What happened 

Shares of solar manufacturer JA Solar Holdings Co., Ltd. (NASDAQ: JASO) jumped as much as 17.4% on Thursday after the company reported fourth-quarter earnings results. By 1:30 p.m. EDT, the stock had settled slightly lower to a 7.1% gain on the day. 

So what

Shipments of cells and modules rose 4.3% and 43%, respectively, to a total of 1,416.2 MW in the fourth quarter. However, as prices fell net revenue dropped 13.1% to $574.8 million and gross margin declined 420 basis points from a year ago to 12.9%. Net income nearly doubled to $50.9 million on the back of a sharp decline in operating costs and earnings per share were $0.98. The drop in operating costs was helped by a one-time reversal of previously recorded expenses of $50.2 million in relation to a dispute with Hemlock Semiconductor. 

A man installs solar panels on a roof.

Image source: Getty Images.

Within these numbers, what's encouraging is that JA Solar managed a decent margin in the face of rapidly falling cell and module prices.

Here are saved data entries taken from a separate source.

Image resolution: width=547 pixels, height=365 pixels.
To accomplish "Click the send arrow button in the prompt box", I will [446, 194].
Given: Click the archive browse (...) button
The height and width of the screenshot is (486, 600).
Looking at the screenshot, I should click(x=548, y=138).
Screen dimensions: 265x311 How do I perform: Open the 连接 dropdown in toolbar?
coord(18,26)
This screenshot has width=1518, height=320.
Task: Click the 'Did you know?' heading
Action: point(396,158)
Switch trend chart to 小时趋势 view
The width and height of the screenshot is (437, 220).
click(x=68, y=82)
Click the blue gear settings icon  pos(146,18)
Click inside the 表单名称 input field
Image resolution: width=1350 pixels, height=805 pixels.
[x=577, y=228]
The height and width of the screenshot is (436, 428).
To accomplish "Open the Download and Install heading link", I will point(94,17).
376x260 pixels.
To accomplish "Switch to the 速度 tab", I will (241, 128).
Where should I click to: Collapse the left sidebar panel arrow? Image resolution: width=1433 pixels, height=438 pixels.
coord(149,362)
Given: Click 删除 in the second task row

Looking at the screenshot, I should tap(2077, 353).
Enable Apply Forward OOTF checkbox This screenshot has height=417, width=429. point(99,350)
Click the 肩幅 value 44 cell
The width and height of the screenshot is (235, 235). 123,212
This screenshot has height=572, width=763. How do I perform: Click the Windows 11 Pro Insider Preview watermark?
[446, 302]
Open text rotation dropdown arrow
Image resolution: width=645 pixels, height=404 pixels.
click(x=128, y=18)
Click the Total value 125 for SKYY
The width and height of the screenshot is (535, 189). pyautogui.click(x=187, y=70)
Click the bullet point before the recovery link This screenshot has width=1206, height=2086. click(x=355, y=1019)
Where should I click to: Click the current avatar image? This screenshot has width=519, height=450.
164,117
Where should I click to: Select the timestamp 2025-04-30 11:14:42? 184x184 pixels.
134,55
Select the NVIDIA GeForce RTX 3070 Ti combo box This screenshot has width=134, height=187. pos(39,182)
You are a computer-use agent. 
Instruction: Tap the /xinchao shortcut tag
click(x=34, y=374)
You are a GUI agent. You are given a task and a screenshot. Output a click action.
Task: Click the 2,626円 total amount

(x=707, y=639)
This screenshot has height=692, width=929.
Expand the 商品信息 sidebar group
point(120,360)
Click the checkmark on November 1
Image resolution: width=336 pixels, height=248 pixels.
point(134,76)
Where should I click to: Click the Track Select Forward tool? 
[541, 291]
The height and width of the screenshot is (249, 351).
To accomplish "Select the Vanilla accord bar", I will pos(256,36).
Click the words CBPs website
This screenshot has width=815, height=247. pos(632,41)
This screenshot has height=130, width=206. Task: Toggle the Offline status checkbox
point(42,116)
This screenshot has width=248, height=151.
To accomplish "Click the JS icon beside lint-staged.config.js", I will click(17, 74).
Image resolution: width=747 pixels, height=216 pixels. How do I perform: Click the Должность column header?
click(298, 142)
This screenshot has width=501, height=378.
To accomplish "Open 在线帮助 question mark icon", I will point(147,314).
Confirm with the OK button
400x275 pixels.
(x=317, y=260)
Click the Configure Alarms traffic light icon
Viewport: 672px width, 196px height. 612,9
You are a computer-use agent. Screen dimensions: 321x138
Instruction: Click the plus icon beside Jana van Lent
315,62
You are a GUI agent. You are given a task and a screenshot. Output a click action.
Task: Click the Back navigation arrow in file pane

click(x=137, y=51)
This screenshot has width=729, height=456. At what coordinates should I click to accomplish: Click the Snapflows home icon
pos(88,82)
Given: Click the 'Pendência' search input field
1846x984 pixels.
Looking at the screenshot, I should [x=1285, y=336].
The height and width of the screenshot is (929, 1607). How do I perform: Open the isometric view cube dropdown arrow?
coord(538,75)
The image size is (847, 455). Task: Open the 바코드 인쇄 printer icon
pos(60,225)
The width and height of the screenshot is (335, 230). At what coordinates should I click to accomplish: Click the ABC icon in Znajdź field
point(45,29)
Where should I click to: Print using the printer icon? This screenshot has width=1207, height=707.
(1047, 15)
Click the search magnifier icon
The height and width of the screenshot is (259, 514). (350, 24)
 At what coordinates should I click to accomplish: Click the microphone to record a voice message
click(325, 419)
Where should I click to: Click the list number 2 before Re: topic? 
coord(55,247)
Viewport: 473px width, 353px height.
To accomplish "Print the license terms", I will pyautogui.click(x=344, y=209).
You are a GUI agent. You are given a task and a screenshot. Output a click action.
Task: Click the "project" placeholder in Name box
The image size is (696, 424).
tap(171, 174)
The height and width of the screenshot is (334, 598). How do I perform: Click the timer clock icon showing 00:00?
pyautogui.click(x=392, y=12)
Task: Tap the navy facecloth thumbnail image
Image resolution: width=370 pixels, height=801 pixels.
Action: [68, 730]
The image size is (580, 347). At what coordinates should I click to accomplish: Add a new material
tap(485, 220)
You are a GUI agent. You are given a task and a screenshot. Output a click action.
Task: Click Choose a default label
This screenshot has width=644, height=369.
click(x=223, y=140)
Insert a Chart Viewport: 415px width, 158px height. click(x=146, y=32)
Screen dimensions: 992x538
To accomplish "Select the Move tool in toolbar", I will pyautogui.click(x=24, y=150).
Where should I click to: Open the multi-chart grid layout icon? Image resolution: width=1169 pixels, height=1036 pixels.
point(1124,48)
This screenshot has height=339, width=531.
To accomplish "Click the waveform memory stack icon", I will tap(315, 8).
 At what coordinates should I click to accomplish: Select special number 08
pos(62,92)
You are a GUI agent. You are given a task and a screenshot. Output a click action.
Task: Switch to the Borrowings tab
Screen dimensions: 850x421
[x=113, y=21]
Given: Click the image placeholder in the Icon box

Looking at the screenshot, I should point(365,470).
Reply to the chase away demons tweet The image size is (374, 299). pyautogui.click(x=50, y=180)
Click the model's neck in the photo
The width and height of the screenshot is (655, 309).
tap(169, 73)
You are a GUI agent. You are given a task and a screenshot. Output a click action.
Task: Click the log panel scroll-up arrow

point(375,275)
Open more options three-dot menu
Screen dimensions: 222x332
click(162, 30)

Even without the one-time gain, the company would have been close to breakeven in the quarter. 

Now what

There's a bit of optimism for JA Solar today that conditions aren't worse than they could have been. Margins weren't terrible, and landing near breakeven in an environment where demand and prices were fairly weak isn't all bad. But the company will still require a recovery in the market and some stability in pricing to generate a profit in the long term. And that may be tough when even JA Solar is expecting to grow cell capacity by 1.5 GW this year to 7.0 GW and module capacity to increase 500 MW to 6.0 GW.

In other words, last quarter's numbers were good, but JA Solar still isn't highly profitable, and with pricing challenges ahead, it isn't out of the woods yet in a highly competitive solar manufacturing environment.